The 2026-07-03 run provides the first end-to-end proof, and it is worse than "report-only":

  • selection:groupedSelected10Percent — v9 returns an empty row model (0 rows vs v8's 10 group rows) at every row count; checksum DIFF at 1k/20k/100k/400k. Group-row ids (group:group-N) simply don't exist in the core model that table_getGroupedSelectedRowModel walks (rowSelectionFeature.utils.ts:284).
  • selection:filteredSelected10Percent @20k — v9 is measurably slower than v8 (0.6 vs 0.4 ms) because it walks all 20k core rows where v8 walks the 6.7k filtered rows. At 100k/400k v9 still nets out faster only because selectRowsFn itself got cheaper. Fixing C9 makes v9 strictly faster AND correct.
  • The scenario-design gap that let the filtered variant slip through checksum comparison is N4 above.
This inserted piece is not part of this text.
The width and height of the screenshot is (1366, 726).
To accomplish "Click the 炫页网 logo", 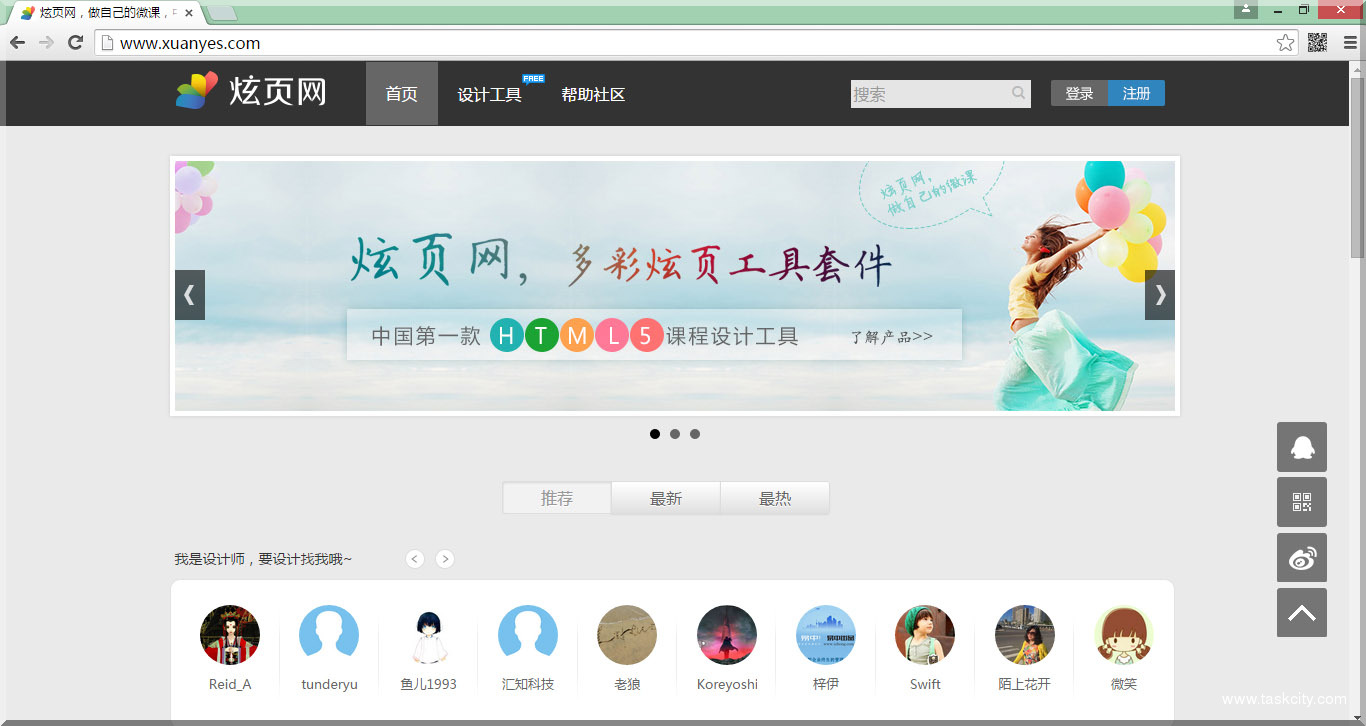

The getIsSomeRowsSelected "some ⇒ any" semantic change adjacent to this code is already recorded as deliberate in perf-done (#47 notes) — no action there.

#78 / B9+E14 sort-key precomputation (perf-todo.md, Score 6): text sorting is now the worst scenario in the suite relative to v8

Baseline evidence for prioritization: sorting:text is the ONLY comparator scenario at parity with v8 (400k: 1311→1343 ms and 1392→1187 ms across the two directions; 100k: −2.4% / +17.9%), because the per-comparison toString(value).toLowerCase() allocation (~2 × R log R per sort) is identical in both versions and dwarfs the #49 clone-removal win. Decorate-sort- undecorate converts those ~15M toLowerCase calls per 400k sort into R=400k, and would pull text in line with the −50%+ scenarios. N3 above is the cheap interim if #78 stays blocked; N2's wrapper fix also trims the same path.